The 'Multiverse' Is a Goddamn Mess
My kingdom for a coherent movie plot.
This is a submission to our Complaints Department, the place where we collect all the stuff we just want to complain about.
Some time into the 2022 awards darling Everything Everywhere All at Once’s 2 hours and 19 minutes—after we’d cycled through parallel universes where the main character had hot dogs for fingers, was a martial arts star, was animated, and on and on—it hit me like a rock with googly eyes to the head: This movie had stopped making any goddamn sense.
The same intrusive thought hit me while watching The Flash in theaters last week (official runtime: 2 hours and 24 minutes). The Flash/Barry Allen (Ezra Miller) has run so fast that he’s figured out how to travel back in time so, naturally, he does so in an effort to save his mom from being murdered. Things get wobbly from there: he meets his past self (this Barry Allen has longer hair to make things slightly easier on the eyes), and they team up with Batman (played by Ben Affleck for five minutes in the original timeline but Michael Keaton for the bulk of the movie), and eventually an alternate-timeline version of Superman (Supergirl, naturally).
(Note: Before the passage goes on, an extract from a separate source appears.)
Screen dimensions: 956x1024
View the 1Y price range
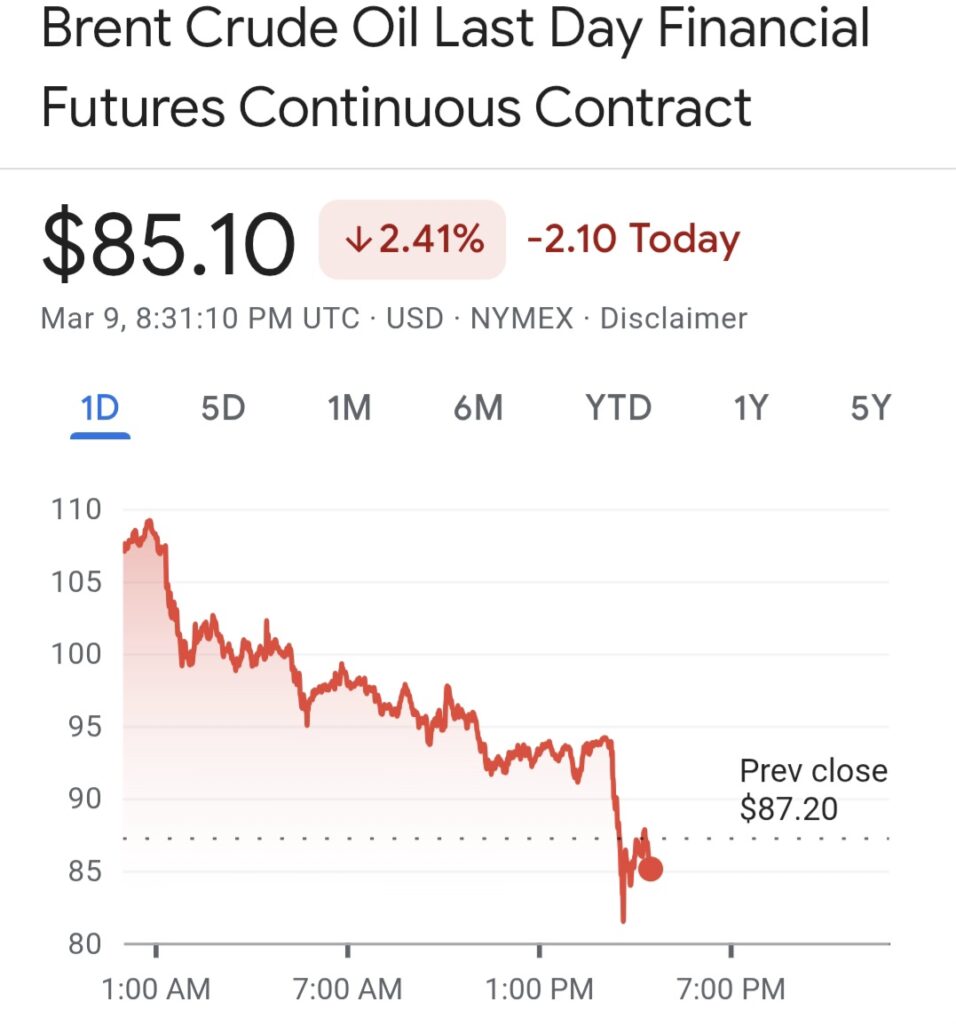pos(750,409)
When Keaton-as-Batman provides the quick and dirty explanation of the whole “multiverse” thing, he slops spaghetti noodles and red sauce in a bowl to explain the carnage this time travel has already wrought, and says, “It’s a mess.” I couldn’t agree more! The multiverse is a mess. It’s turning movie after movie into incoherent gibberish, and it’s a concept that needs to be snuffed out of our (one) entertainment universe.